PROBLEM TO SOLVE: Using the listing below, return every line that includes "menu".
· · · ·
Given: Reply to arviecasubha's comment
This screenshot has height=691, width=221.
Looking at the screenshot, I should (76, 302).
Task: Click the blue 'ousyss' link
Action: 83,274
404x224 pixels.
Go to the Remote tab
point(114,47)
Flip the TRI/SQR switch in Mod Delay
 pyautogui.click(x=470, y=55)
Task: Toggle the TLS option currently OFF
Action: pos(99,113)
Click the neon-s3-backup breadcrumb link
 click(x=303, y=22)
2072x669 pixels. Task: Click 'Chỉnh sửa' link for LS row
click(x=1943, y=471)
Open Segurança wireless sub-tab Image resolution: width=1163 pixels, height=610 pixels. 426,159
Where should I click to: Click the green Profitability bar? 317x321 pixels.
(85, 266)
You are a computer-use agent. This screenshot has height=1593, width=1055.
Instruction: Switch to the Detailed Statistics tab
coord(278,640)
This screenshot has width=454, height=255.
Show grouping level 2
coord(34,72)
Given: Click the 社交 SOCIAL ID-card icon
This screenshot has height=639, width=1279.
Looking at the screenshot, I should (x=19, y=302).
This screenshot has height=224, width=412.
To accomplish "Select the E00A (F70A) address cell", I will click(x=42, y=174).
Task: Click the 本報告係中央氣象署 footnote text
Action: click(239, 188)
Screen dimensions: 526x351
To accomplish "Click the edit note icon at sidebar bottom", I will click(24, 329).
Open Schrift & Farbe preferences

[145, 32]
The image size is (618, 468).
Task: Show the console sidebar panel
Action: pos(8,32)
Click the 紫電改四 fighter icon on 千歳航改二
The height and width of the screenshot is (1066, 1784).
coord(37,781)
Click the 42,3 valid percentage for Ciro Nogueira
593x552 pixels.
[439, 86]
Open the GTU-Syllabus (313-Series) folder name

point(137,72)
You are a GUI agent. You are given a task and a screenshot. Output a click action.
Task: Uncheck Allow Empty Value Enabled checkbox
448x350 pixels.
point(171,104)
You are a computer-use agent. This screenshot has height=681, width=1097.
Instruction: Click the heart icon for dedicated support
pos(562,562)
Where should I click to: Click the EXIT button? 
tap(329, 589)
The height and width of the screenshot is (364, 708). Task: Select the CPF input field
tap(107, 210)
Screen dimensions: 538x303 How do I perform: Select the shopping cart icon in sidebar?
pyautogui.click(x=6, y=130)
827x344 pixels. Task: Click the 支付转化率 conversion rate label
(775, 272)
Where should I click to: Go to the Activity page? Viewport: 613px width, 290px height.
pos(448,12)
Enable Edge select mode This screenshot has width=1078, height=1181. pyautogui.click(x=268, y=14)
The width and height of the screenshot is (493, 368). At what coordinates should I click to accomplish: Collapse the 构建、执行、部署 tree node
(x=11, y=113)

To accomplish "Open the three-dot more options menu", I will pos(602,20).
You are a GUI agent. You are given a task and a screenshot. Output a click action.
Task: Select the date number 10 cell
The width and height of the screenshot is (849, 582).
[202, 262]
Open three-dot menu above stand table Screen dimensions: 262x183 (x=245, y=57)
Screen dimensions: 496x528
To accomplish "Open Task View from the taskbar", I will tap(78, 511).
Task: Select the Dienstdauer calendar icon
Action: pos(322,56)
· · · ·
RESULT:
To accomplish "Open the three-dot more options menu", I will pos(602,20).
Open three-dot menu above stand table Screen dimensions: 262x183 (x=245, y=57)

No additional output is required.